Emmi Scales

Personal information
- Born: 2004 (age 21–22)

Sport
- Sport: Athletics
- Event: Hurdles

Achievements and titles
- Personal bests: 60mH: 7.83 (2026) 100mH: 12.64 (Auburn, 2026)

= Emmi Scales =

American hurdler (born 2004)

Emmi Scales (born 2004) is an American high hurdler who competes for the University of Kentucky.

==Early and personal life==
From Arlington Heights, Illinois, Scales attended St. Viator High School. From an athletic family, her mother, Anna, was a track athlete in high school and her father played basketball. Her brother, PJ, plays as a wide receiver at Johns Hopkins University. Scales was active in competitive cheerleading as her middle school in Roselle did not have a track team, and she only later became involved in athletics. She was named East Suburban Catholic Conference track athlete of the year in 2022. That year, she set a 7.72 seconds personal best in the 60 meters and 8.72 for the 60 metres hurdles at the 2022 Adidas Track National Championships, where she placed in the top five of both events. She then had a dominant outdoor season in 2022, going unbeaten over 300 m hurdles and only losing one race in the 100 metres hurdles. She signed that year for the University of Kentucky.

==Career==
Competing for the University of Kentucky, Scales set a personal best in the women’s 60m hurdles event with a time of 7.83 seconds at the Tiger Paw Invitational on 13 February 2026. That month, she won the women's 60 hurdles in 7.85 seconds at the 2026 SEC Indoor Championships. Scales qualified for the 2026 NCAA Division I Indoor Track and Field Championships, and went into the championships unbeaten across the indoor season against other college athletes. She placed fifth in the final in 7.95 seconds. She finished the 2026 indoor season tied for eighth worldwide due to her best time of 7.83 seconds, and third American behind Alia Armstrong and Christina Clemons.
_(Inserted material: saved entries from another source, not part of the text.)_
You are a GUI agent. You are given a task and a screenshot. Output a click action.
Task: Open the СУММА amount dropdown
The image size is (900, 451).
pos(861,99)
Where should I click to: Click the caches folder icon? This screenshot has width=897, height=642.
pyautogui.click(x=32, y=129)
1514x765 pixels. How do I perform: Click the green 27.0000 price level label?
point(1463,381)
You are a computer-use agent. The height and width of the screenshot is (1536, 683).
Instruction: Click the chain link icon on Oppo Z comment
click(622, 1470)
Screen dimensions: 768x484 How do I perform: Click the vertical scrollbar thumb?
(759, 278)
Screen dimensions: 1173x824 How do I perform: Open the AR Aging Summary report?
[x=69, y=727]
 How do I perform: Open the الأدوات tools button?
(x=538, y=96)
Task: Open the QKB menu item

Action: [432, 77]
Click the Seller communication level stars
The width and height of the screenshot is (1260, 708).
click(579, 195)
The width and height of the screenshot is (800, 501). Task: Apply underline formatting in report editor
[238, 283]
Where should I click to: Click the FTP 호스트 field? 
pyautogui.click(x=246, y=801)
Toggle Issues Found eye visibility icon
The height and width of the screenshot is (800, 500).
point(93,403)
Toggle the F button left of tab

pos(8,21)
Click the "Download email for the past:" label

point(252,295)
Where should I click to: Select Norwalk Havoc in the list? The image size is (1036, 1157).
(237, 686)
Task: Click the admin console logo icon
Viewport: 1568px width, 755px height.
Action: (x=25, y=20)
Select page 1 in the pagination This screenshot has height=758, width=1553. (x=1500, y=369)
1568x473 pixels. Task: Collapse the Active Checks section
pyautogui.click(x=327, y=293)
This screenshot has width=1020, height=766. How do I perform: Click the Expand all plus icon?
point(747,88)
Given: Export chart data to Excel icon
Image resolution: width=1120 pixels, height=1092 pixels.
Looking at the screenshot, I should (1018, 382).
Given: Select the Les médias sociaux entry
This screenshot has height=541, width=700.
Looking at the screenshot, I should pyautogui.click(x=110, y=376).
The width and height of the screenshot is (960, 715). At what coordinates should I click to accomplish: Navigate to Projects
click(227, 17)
On 18 April 2026, Scales ran a personal best 12.88 (+1.0) for the 100 metres hurdles in Gainesville, Florida, lowering it to 12.86 (+0.5) the following month in Lexington. In May, she ran 12.64 seconds (+0.4) to win the 100 m hurdles at the SEC Championships, and was the fastest qualifier at the East Regionals with 12.69 seconds. Scales ran 12.72 seconds to win her 2026 NCAA Outdoor Championships 100 metres hurdles semi-final on 11 June, ahead of Italian Celeste Polzonetti. In the final on 13 June, Scales initially finished in second place behind Aaliyah McCormick
in a time of 12.69 seconds but was later disqualified for falling into Polzonetti's lane after tripping over the final hurdle.